Yaklaşık bir saat sonra kahvaltı hazırdım. Hızlıca sofraya yöneldim. Furkan da gelmişti, yanıma yaklaşarak "Ayça."dediğinde.

 

"Yemek yiyorum Furkan mümkünse başka zaman konuşalım."dedim. Ofladığını hissettim ama umursamadım böyle bir şey yapmayacaktı. Güzel ve sessiz bir kahvaltı olmuştu. Annemler sohbet etmekten bizim sessizliğimi fark bile etmemişti.

 

 

Kahvaltı bitmişti ben yine her zaman ki gibi hamağa gitmiştim. Telefonumla oynuyordum ki Furkan geldi.

 

"Ayça bak lütfen böyle yapma amacım böyle saçma sapan şeyler değildi gerçekten."derken bir nebze üzülmüştüm evet gerçek amacının böyle saçmalıklar olmadığını biliyordum. Sadece tehtid edilmeyi gururuna yedirememişti ama eğer tehtid edildiğini ilk baştan bilseydim buna izin vermezdim. Neyse sonuç olarak o da bir hata yaptı ve bunun sonucuna katlanacak.

 

"Furkan şu an konuşmakta seni dinlemekten istemiyorum."diyebildim sadece.

 

Beni rahatsız etmek istemediğini biliyordum aslında çok iyi biriydi ama konu erkeklik olunca her şeyi yapabilirdi. Hayır bu erkekleri de anlamıyorum ki tamam en erkek sizsiniz ya. Yanımdan üzüldüğünü belli ederek uzaklaştı.

 

Biraz vicdan acısı çeksem de umrumda değildi hava hafiften esmeye başlamıştı ne biçim yazdı bu ya. Üşüdüğüm için içeri girmiştim. Tekrar mutfakta ki koltuklarda oturuyordum annemler yürüyüşe çıkmış okmalılar. Koltuklarda oturup bu sefer kitap okumaya başladım. Ay Allah'ım bana rahat yoktu acaba Furkan'a onu affettiğin söylesem de beni rahat mı bıraksa ?

 

"Ayça müsait misin ?"

 

"Kitap okuyorum Furkan."

 

"Ne zaman müsait olursan gerçekten konuşmamız gerekiyor."

 

"Furkan kitap okuyorum."

 

Biraz nazlanmış miydim? Yoksa olması gerekeni mi yapıyordum çözemedim. Ama sanırım doğruyu yapıyordum. Akşama kadar Furkan sürekli beni bu şekilde yoklamıştı ve hepsinde de konuşmayı reddetmiştim.

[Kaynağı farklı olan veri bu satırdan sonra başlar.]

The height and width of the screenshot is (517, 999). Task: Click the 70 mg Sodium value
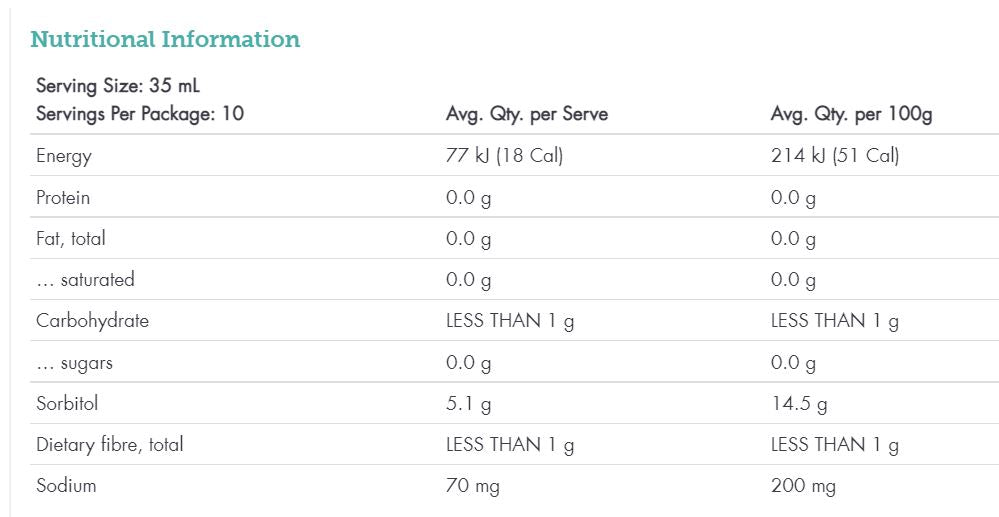tap(472, 487)
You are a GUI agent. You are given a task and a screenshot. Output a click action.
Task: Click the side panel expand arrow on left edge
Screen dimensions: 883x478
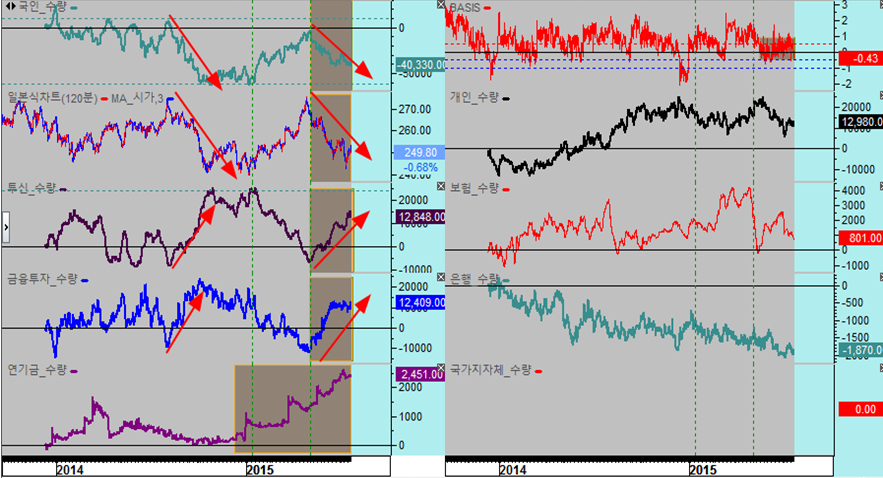point(6,228)
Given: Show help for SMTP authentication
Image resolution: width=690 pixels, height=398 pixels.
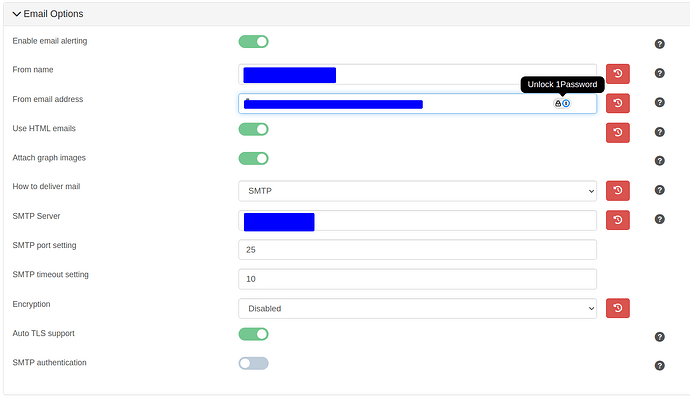Looking at the screenshot, I should [659, 365].
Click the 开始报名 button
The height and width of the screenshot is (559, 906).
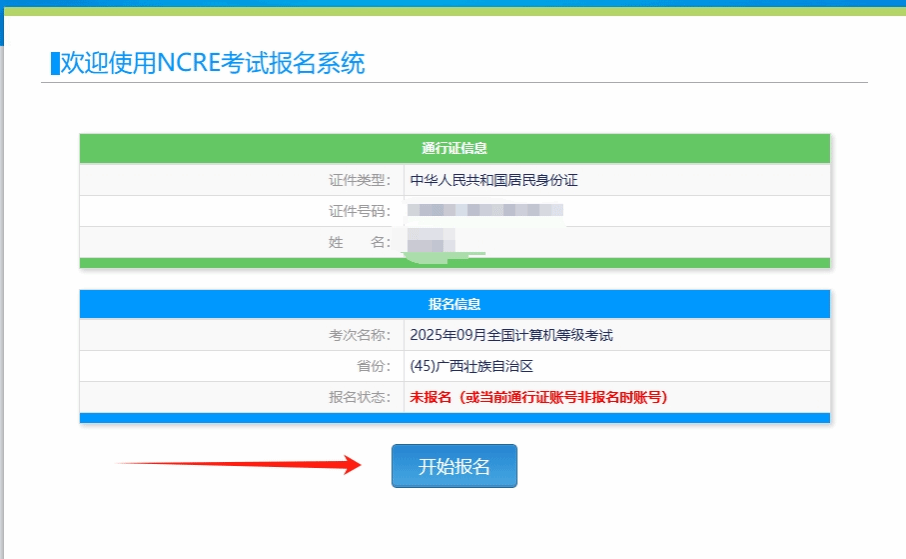coord(454,466)
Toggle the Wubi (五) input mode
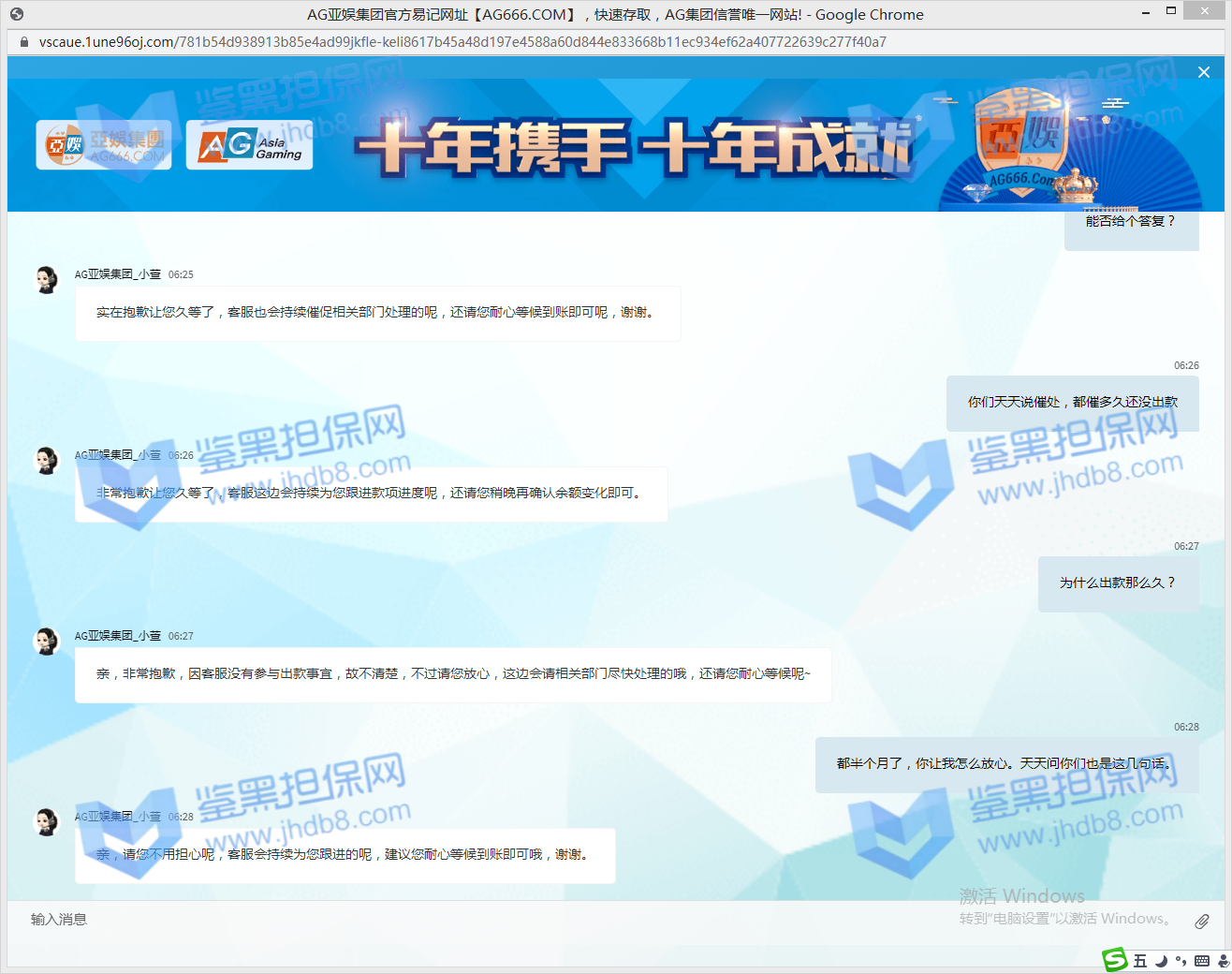The width and height of the screenshot is (1232, 974). (1139, 961)
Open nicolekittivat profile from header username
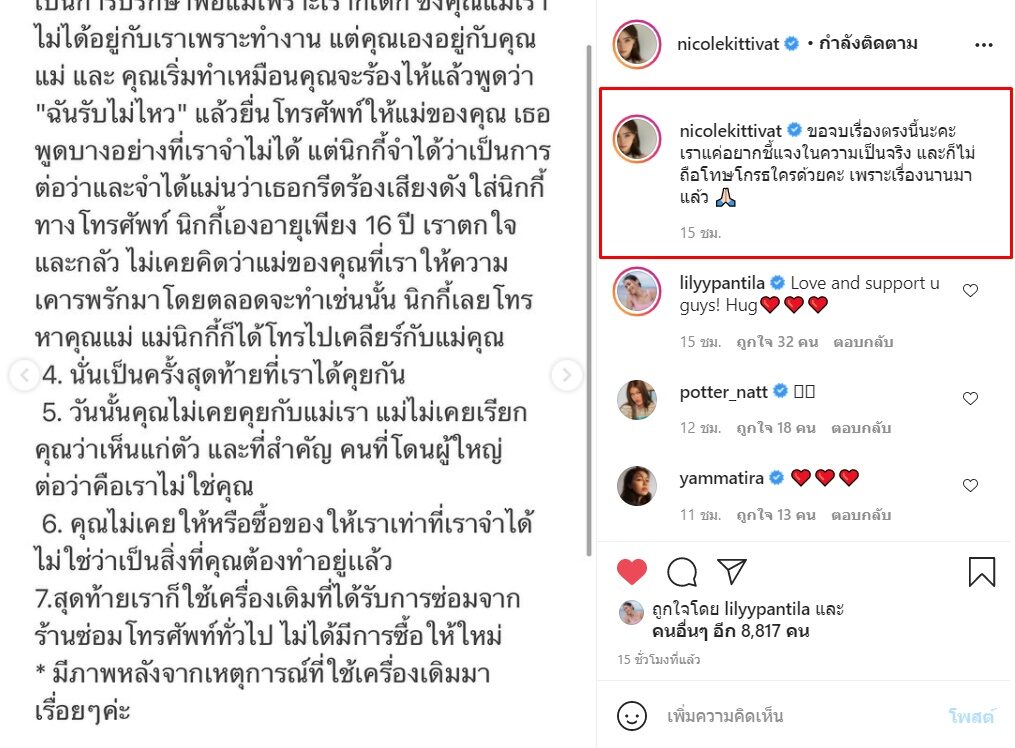The height and width of the screenshot is (748, 1015). click(x=728, y=44)
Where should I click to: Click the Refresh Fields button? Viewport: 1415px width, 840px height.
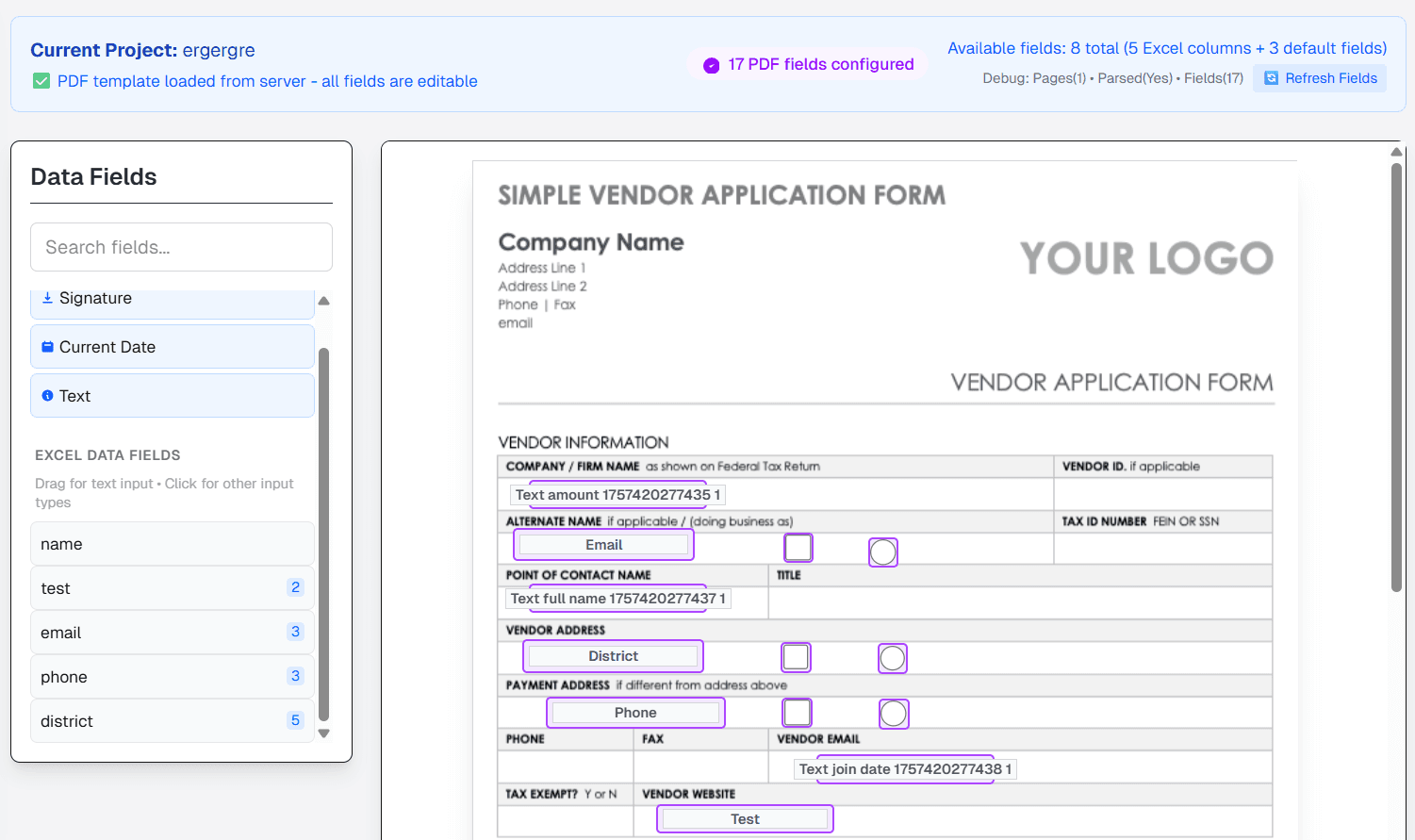tap(1320, 78)
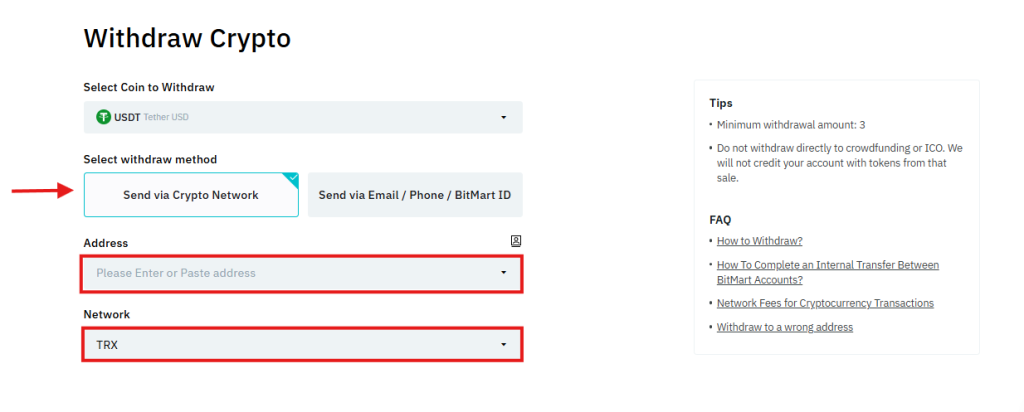The height and width of the screenshot is (412, 1024).
Task: Open Withdraw to a wrong address link
Action: click(784, 327)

Tekrar hamağa inmiştim orası ne kadar soğuk olsa da çok seviyordum. İyice mayışmıştım derken uyuya kalmıştım.

 

"Ayça kalk uyan hadi burada uyuyamazsın gel odaya gidelim."diyen Furkan'ın sesine uyandım.

 

"Olanlardan sonra rahatsız olma diye seni ben götürmedim."dedi. Ay bu çocuk bu kadar düşünceli olunca ben yumuşuyordum ya. Hayır, Ayça yumuşamaman lazım kendine gel diye uyardım kendimi. Daha uyku sersemiyken " Sağ ol ben giderim odaya sana gerek yok."dedim.

 

Merdivenlerden yavaş yavaş çıkmaya başladım. Zar zor da olsa odaya varmıştım ve kendimi olduğum gibi yatağa bıraktım. Furkan da peşimden gelmişti.

 

"Furkaan."diye seslenince Furkan heyecanla "Efendim Ayça ?"dedi.

 

"Ayım yere düşmüş versene lan."dedim.

Sabır çekerek ayımı bana verdi. Ondan sonra ne söylediyse de duymamıştım çünkü ben çoktan uykuya dalmışım bile.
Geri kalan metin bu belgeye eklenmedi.